England lost finals in 1991 and 2007, the latter to South Africa, and now join France as three-time runners-up.
England will now try to figure out how a side that obliterated the seemingly invincible All Blacks in the semi-finals could show up with so little invention.
But perhaps that had been the problem. To expect another performance the like of that was unrealistic, yet that is what it would have taken on a night when the Springboks were simply electric.
"It was a great World Cup," England coach Eddie Jones said. "Humbled to be part of it. Disappointed we are not the world’s best team. We finished second. Silver medal isn’t as good a gold one."
Criticised all tournament for being uncreative, on the night South Africa did it all.
They dominated the scrum, were immense in defence and ground down the English. They even crossed the tryline, not just once but twice — their first tries in any World Cup final — when first Makazole Mapimpi bounded over the line in the 66th minute to add a beautiful bauble to their prodigious workrate, and then Cheslin Kolbe skipped through the ragged England defence to drive home their superiority.
‘Mr Metronome’ Handre Pollard, meanwhile, had been ticking off the points for this famous victory, scoring 22 from the tee, but it was Faf de Klerk — the diminutive scrumhalf who looks like a 1980s popstar but tackles like a super-heavyweight — who pulled the levers for this win.

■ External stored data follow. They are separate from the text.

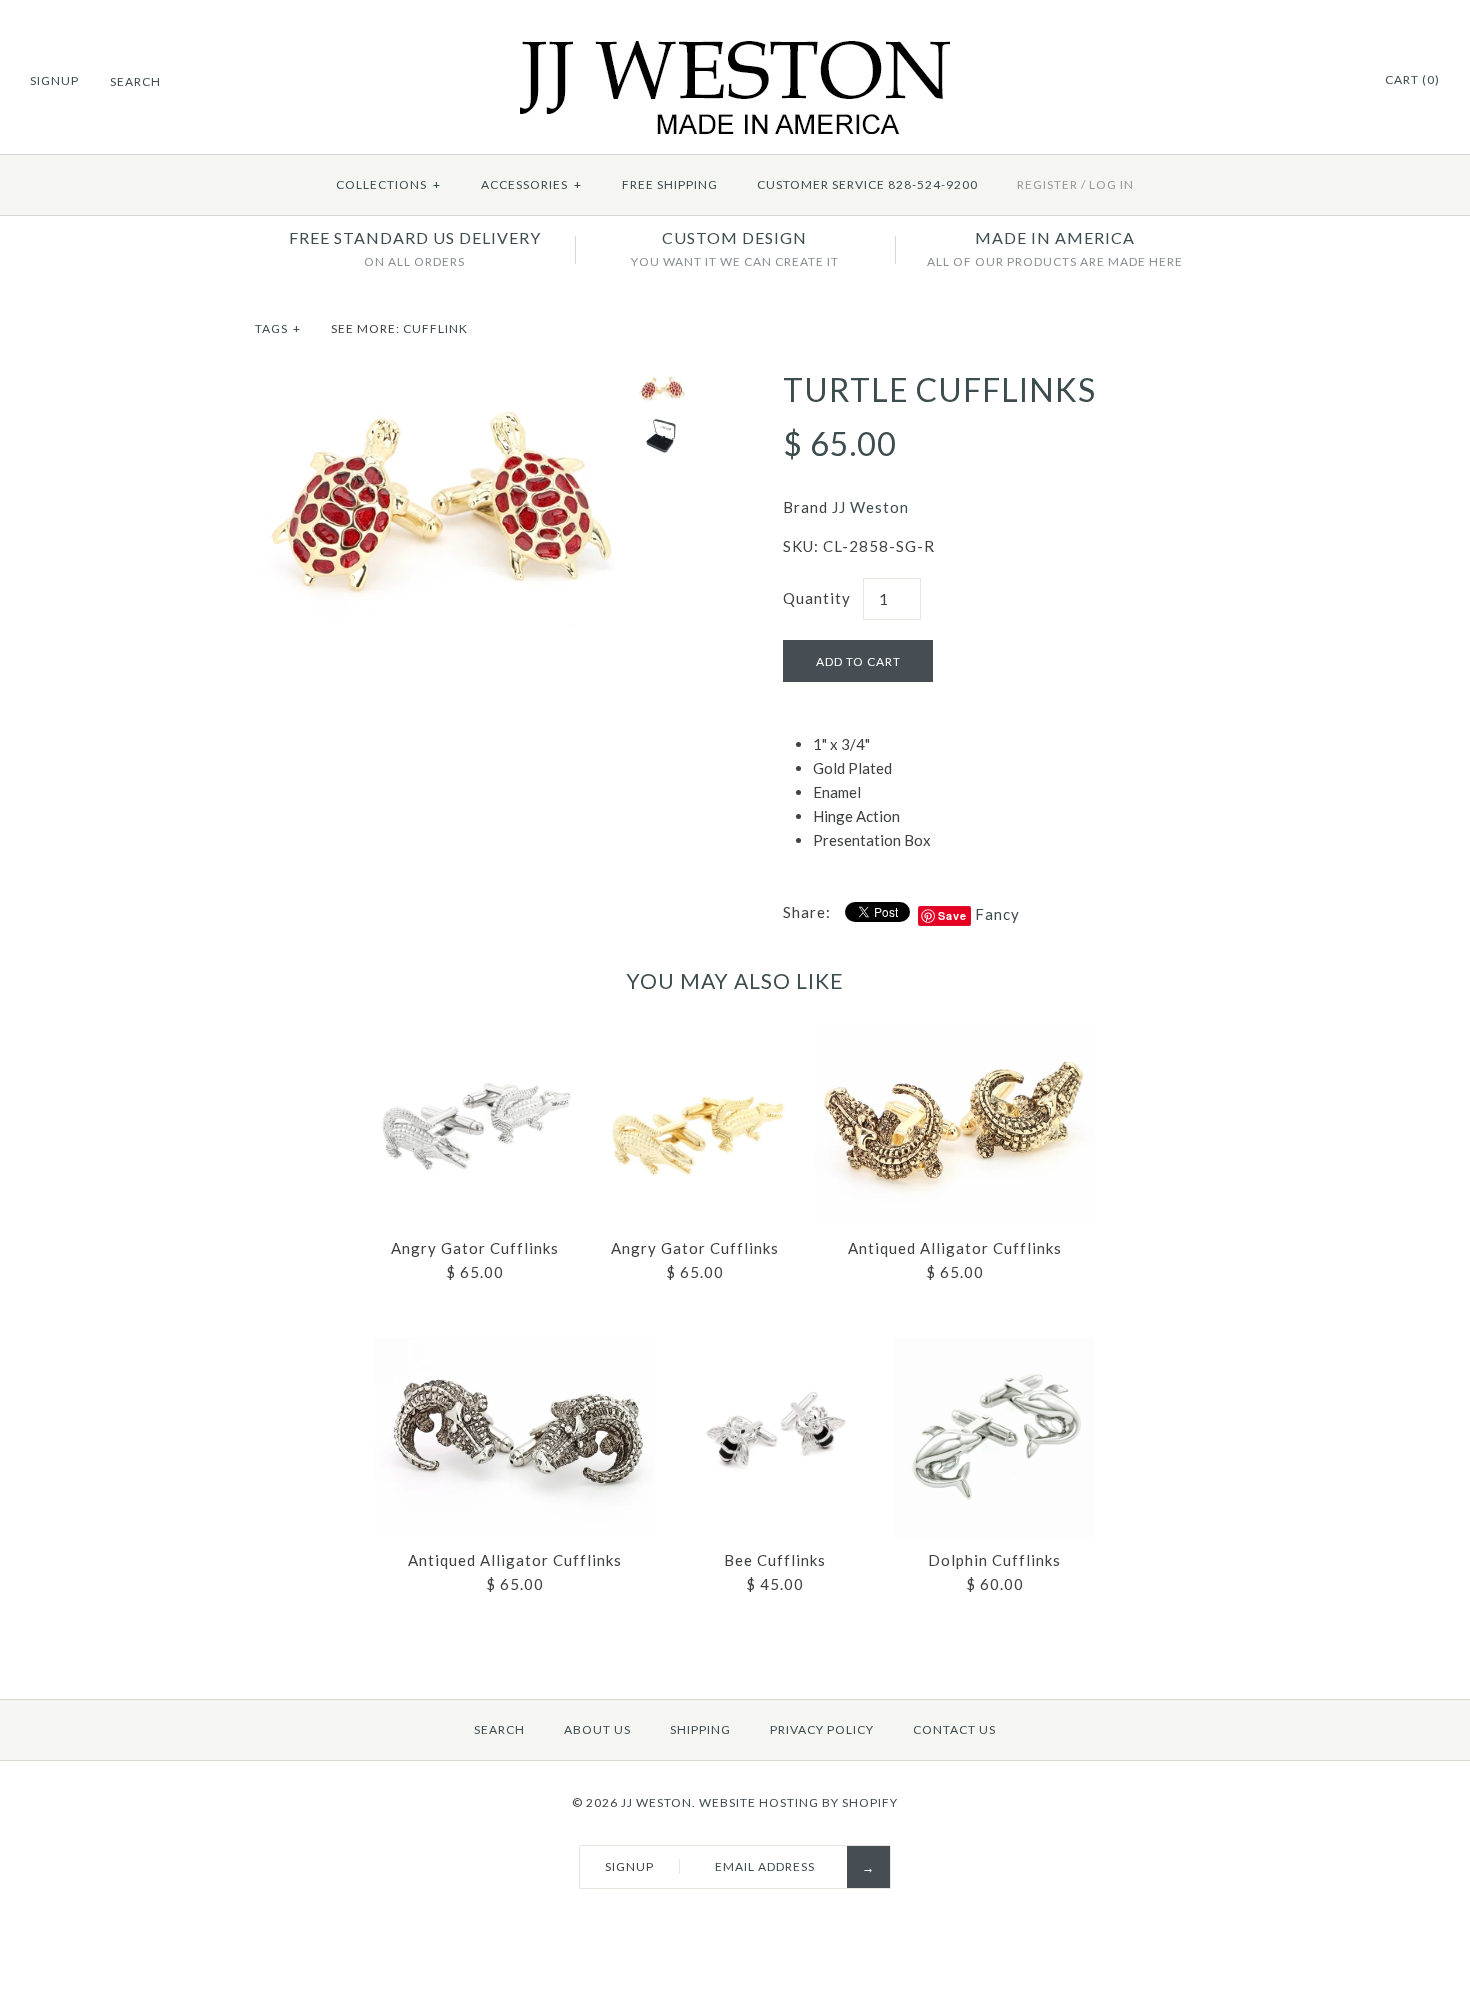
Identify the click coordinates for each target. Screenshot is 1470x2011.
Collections (388, 184)
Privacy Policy (822, 1729)
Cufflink (435, 328)
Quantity (817, 598)
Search (499, 1729)
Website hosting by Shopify (798, 1802)
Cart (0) (1412, 79)
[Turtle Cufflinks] (441, 383)
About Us (597, 1729)
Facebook (1316, 81)
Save (952, 915)
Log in (1111, 184)
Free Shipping (670, 184)
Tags (278, 328)
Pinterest (1341, 81)
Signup (54, 80)
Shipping (700, 1729)
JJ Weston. (658, 1802)
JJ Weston (870, 507)
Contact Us (954, 1729)
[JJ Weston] (735, 52)
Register (1047, 184)
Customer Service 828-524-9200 (867, 184)
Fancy (997, 914)
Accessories (531, 184)
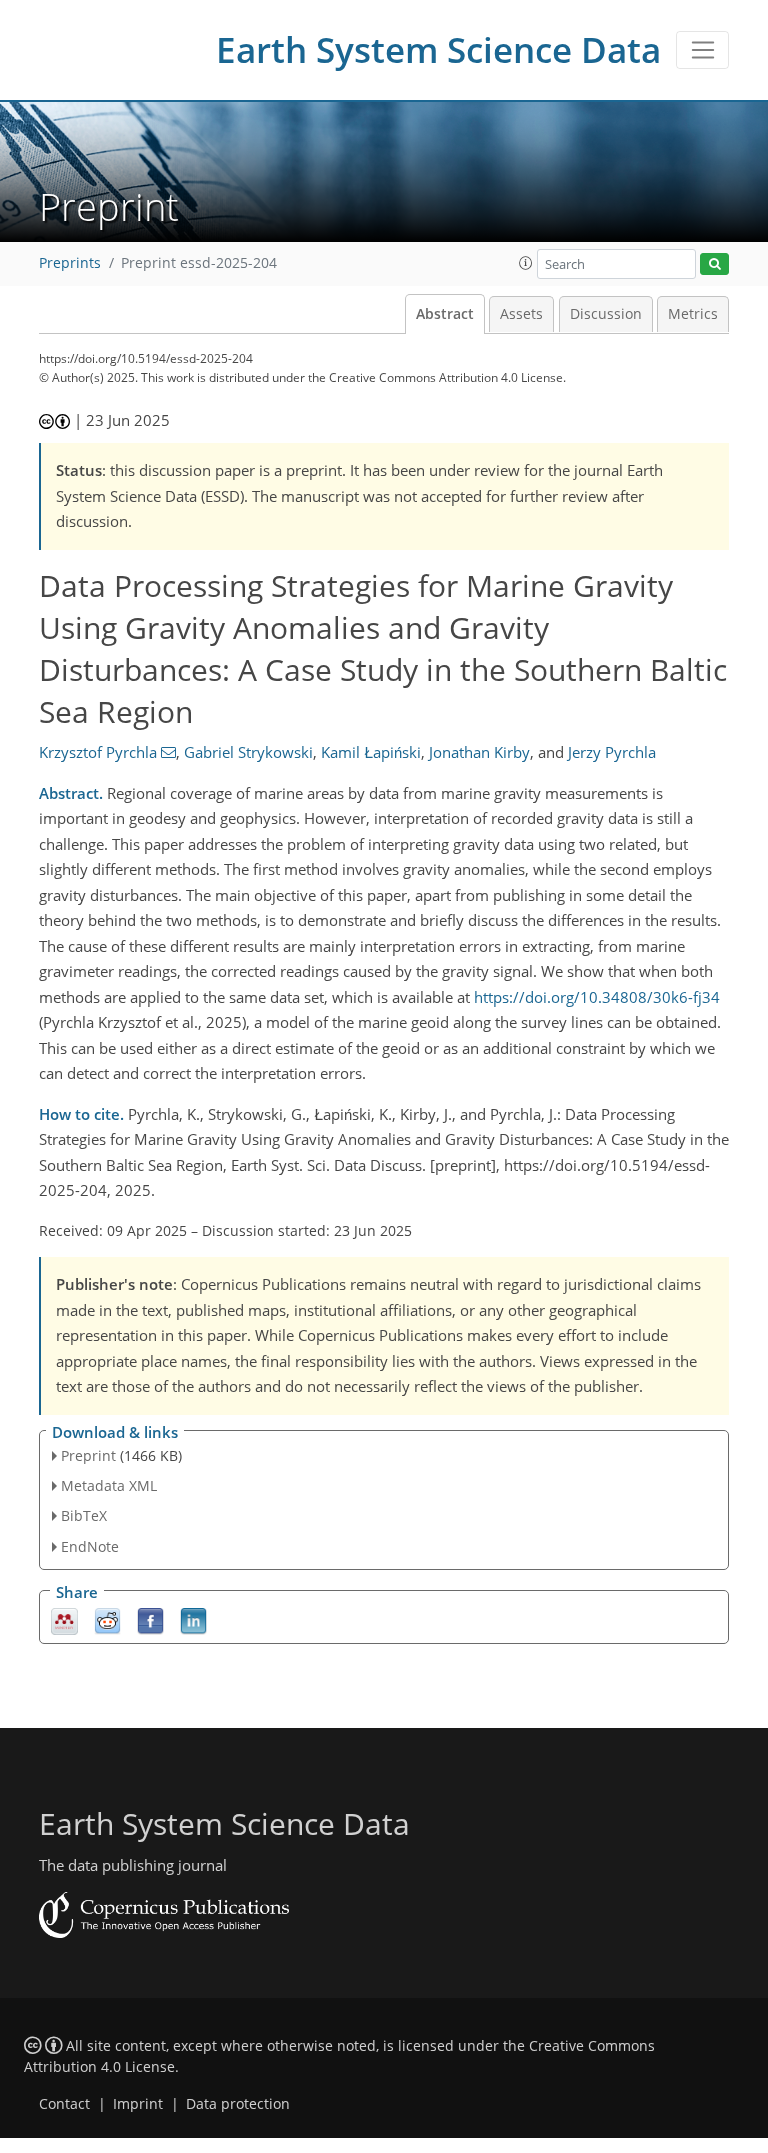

All darting runs, quick thinking and laser accurate passing, De Klerk kept England on the back foot throughout, and absolute South African dominance in the scrum meant there was nowhere for England to go.
Time and again they gave up penalties in that area and had to watch Pollard step up and do what he does best.
It was a match played entirely on South Africa’s terms, and underlined Southern Hemisphere dominance of the event. Even after the first foray into Asia, the only Northern Hemisphere winner was England, in 2003.